Robert Alexander Walker, (March 6, 1916 – March 28, 1989) was a Canadian lawyer who served in the Legislative Assembly of Saskatchewan from 1948 to 1967.

Walker was born in Regina, Saskatchewan, the son of G.H. Walker and Jean McMillan, and was educated in Mazenod and at the University of Saskatchewan. In 1941, he married Rosa Rebecca Nagel.

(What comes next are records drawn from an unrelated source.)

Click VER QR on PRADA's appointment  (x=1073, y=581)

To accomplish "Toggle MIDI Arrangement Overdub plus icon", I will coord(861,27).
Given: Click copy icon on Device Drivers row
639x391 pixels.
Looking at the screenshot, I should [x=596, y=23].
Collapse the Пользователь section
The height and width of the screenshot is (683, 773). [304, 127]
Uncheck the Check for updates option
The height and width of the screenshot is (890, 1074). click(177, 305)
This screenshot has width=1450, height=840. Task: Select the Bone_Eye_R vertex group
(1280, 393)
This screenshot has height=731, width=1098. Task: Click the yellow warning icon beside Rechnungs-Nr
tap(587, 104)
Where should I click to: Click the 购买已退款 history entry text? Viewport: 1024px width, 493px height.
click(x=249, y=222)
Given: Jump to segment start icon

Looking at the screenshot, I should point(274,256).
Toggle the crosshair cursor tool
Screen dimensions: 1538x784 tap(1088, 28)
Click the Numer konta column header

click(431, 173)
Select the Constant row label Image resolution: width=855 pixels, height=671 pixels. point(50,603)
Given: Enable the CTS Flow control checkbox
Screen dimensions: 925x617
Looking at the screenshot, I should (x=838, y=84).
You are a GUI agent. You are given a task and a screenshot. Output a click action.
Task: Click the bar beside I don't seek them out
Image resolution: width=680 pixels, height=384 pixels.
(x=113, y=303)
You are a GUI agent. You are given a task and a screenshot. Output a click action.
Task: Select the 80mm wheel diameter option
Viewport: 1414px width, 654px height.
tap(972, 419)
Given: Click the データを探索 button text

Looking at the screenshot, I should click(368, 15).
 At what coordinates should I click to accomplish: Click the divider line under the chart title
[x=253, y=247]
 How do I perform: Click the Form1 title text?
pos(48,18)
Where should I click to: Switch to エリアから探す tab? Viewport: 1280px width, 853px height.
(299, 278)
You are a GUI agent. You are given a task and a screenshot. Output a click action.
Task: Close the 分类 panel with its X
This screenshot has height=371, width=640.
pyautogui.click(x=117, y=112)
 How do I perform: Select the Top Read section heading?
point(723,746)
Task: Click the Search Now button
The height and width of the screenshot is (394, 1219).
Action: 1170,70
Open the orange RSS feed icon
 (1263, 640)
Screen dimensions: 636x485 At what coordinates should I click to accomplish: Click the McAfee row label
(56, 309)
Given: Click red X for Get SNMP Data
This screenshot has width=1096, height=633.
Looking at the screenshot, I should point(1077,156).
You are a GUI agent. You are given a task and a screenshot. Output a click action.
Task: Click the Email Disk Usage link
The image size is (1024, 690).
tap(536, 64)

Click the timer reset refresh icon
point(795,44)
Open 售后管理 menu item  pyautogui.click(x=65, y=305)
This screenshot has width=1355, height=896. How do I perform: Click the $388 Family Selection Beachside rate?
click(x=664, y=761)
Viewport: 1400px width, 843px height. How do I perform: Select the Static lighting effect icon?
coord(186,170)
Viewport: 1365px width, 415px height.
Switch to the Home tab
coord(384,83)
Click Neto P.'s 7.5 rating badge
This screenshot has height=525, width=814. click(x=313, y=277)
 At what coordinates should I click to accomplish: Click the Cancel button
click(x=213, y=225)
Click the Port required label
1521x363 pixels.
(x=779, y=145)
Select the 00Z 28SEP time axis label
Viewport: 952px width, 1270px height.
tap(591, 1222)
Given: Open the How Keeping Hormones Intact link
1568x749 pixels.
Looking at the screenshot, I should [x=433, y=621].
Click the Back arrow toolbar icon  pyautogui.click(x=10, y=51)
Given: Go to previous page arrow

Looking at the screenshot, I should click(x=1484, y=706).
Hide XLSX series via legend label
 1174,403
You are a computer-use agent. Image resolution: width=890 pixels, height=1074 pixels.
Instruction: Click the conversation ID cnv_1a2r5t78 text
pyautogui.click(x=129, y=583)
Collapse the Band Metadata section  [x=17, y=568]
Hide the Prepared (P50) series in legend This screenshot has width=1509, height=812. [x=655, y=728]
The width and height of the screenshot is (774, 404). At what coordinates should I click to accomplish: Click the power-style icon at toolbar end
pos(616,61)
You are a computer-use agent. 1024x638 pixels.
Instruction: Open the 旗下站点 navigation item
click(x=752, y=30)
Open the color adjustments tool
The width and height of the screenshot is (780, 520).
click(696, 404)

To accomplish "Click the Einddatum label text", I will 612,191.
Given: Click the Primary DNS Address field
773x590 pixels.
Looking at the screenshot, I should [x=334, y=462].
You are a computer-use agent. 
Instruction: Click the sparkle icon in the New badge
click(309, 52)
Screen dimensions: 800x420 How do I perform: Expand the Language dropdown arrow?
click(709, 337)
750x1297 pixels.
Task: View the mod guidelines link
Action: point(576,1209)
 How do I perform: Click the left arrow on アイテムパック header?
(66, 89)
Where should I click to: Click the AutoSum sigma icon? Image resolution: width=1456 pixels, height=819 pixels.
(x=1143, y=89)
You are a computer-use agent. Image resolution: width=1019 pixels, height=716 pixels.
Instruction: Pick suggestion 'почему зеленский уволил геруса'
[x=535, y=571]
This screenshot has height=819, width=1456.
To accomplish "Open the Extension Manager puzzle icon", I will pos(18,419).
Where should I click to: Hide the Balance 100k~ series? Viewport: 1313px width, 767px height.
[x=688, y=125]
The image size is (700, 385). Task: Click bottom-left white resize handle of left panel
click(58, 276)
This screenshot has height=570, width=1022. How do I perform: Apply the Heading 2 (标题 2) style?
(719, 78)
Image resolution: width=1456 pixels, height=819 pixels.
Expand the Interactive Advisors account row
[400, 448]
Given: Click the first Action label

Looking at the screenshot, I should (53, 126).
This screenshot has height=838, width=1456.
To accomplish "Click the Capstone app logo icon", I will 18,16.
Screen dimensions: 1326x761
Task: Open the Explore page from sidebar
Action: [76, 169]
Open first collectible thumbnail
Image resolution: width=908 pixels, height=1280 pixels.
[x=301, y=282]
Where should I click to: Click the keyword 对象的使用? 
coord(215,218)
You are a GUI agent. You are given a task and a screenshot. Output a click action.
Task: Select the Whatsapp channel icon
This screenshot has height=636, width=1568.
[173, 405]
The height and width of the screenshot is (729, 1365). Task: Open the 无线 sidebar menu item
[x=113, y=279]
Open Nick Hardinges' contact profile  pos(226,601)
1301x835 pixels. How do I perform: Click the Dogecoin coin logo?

First elected to the Saskatchewan assembly as the CCF member for Hanley constituency in the 1948 general election, he went on to re-election in 1952, and 1956. In 1956 he joined the cabinet of Premier Tommy Douglas as Attorney General and Provincial Secretary. He continued in those roles following his re-election in 1960. After Douglas left to lead the federal NDP in 1961, Woodrow Lloyd became premier and the first universal medical care plan in Canada was introduced after the doctor's strike. In the 1964 general election, Walker was narrowly defeated according to the count on election day, but the election was voided He was re-elected in the subsequent by-election in December 1964 and served in the CCF-NDP opposition until he was defeated in the 1967 general election.

After he left the cabinet in 1964, he resumed the practice of law in Saskatoon until 1984 when he retired to Victoria, British Columbia where he died in 1989. He was survived by his wife, Rosa Rebecca Nagel (who died in Victoria in 2005), four children and many grandchildren, including future British Columbia MLA, Adam Walker.